NEWPORT residents and environmental groups have called on the city council to immediately halt building work on a new school.

Preparation work began earlier this year on the site of the new Glan Usk Primary.

The school, which this year won a £9.7m funding deal from the Assembly, is due to open in 2010 and will replace the crumbling Durham Road Schools.

The project was dogged with delays and controversy over the decision to use land at the Glebelands where chemicals, including PCBs, were once dumped.

Now an alliance of Glebelands Action Group (GAG), Newport and Chepstow branches of Friends of the Earth and others have called for the work to stop while an independent environmental assessment is carried out.

However, a council spokesman said independent experts White Young Green Environmental were on site at all times during excavation and validation monitoring all materials removed from the ground.

They were ensuring good practice was being followed at all times, including for the storage and removal of materials during this vital stage of the project.

Steve Rawlings, of Chepstow Friends of the Earth, alleged toxic material was being stored on the Glebelands in a "dangerous and insecure manner".

John Martin, chairman of the GAG, said: “I want to know what needs to be done to protect our children."

Dave Yates, Newport Friends of the Earth, added there was a "significant risk" that the proximity of the River Usk would cause pollutants to leach from the landfill into the river.

The council spokesman said the call for an independent environmental assessment was addressed at the planning stage in 2003/04 and the council's "robust" remediation strategy was approved by relevant regulators.

Work was being carried out that was above and beyond those requirements.

Monitoring had shown there was no suggestion of any harmful materials entering the River Usk or becoming air borne.

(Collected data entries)
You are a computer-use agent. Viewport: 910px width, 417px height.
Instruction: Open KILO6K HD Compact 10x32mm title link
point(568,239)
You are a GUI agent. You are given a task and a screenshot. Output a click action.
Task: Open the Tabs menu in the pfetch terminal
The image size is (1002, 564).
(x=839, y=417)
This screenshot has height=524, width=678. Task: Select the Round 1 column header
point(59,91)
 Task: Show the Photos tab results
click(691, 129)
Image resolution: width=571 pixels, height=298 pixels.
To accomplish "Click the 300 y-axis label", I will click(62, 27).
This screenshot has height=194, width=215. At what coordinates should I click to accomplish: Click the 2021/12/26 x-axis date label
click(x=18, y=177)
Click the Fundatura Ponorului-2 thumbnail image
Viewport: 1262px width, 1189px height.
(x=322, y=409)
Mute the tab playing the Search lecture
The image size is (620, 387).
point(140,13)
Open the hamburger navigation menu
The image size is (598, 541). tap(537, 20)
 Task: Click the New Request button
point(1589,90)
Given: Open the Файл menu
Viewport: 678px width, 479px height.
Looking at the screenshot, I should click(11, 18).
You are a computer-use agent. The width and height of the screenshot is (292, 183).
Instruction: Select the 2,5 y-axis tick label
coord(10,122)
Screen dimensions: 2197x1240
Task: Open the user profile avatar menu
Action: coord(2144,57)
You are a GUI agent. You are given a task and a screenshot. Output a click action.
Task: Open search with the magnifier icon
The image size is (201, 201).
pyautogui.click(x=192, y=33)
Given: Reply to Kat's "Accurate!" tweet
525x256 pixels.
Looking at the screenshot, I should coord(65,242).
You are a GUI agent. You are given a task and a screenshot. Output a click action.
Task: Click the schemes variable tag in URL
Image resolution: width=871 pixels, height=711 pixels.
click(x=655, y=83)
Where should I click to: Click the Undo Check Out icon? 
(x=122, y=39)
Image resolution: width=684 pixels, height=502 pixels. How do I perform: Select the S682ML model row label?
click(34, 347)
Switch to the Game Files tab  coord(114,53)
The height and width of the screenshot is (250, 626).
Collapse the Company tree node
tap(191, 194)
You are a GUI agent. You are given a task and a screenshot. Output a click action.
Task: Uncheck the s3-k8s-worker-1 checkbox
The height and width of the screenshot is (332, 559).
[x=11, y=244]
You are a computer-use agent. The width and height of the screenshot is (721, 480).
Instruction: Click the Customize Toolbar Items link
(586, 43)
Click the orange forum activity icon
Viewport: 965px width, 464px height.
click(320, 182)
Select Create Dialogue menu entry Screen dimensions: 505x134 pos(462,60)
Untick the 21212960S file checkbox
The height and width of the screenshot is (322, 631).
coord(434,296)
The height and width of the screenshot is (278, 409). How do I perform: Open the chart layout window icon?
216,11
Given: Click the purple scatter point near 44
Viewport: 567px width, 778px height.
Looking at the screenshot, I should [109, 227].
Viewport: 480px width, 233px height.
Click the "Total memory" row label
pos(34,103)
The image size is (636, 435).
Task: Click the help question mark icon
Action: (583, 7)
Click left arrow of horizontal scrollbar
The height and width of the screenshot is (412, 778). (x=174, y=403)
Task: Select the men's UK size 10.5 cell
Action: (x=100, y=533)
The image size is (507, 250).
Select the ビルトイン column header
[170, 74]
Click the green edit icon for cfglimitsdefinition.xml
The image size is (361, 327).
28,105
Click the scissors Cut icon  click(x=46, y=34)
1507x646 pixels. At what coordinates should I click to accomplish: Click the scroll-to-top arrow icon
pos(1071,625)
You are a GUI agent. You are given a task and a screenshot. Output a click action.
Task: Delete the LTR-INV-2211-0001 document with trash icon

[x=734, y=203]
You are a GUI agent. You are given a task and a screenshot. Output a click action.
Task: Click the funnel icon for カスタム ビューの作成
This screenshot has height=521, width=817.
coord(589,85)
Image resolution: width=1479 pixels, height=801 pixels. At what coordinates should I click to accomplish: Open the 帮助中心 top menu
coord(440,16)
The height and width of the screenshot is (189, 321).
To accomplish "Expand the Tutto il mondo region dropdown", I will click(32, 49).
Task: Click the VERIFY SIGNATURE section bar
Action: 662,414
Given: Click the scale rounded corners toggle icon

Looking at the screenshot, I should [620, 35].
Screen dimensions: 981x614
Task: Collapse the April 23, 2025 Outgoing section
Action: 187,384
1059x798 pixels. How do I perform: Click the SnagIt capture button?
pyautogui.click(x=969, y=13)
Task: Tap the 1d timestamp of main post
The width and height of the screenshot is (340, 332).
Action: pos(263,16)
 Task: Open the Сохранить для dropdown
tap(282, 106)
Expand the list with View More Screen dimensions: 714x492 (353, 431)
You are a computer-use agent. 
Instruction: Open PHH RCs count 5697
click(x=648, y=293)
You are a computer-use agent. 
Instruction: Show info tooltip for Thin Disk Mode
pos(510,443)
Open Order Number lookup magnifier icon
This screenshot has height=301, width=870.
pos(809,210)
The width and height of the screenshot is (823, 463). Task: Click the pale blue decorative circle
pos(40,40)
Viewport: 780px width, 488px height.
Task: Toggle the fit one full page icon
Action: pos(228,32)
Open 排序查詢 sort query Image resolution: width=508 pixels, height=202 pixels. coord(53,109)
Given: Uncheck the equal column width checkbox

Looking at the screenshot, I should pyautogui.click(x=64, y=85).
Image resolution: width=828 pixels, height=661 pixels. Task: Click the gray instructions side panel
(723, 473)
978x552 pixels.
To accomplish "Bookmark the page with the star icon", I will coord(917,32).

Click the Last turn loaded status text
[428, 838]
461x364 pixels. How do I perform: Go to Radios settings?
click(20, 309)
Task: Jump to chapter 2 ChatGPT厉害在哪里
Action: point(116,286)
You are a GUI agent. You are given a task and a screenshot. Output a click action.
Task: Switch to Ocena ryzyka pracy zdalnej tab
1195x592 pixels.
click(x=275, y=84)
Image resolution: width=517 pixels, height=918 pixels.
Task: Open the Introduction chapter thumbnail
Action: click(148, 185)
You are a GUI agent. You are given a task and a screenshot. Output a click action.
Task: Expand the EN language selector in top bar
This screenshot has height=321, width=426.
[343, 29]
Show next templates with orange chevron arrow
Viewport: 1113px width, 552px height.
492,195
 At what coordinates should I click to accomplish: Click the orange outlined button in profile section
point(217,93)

## WHAT TO WORK ON
• a. According to the Glan Usk school report, how much funding did the new school win from the Assembly?
• b. Please quote the stretch of the Glan Usk school report from "They were ensuring" through "into the river.".
This material stands apart from the Glan Usk school report.

## SOLVED TASKS
• a. A £9.7m funding deal.

• b.
They were ensuring good practice was being followed at all times, including for the storage and removal of materials during this vital stage of the project.

Steve Rawlings, of Chepstow Friends of the Earth, alleged toxic material was being stored on the Glebelands in a "dangerous and insecure manner".

John Martin, chairman of the GAG, said: “I want to know what needs to be done to protect our children."

Dave Yates, Newport Friends of the Earth, added there was a "significant risk" that the proximity of the River Usk would cause pollutants to leach from the landfill into the river.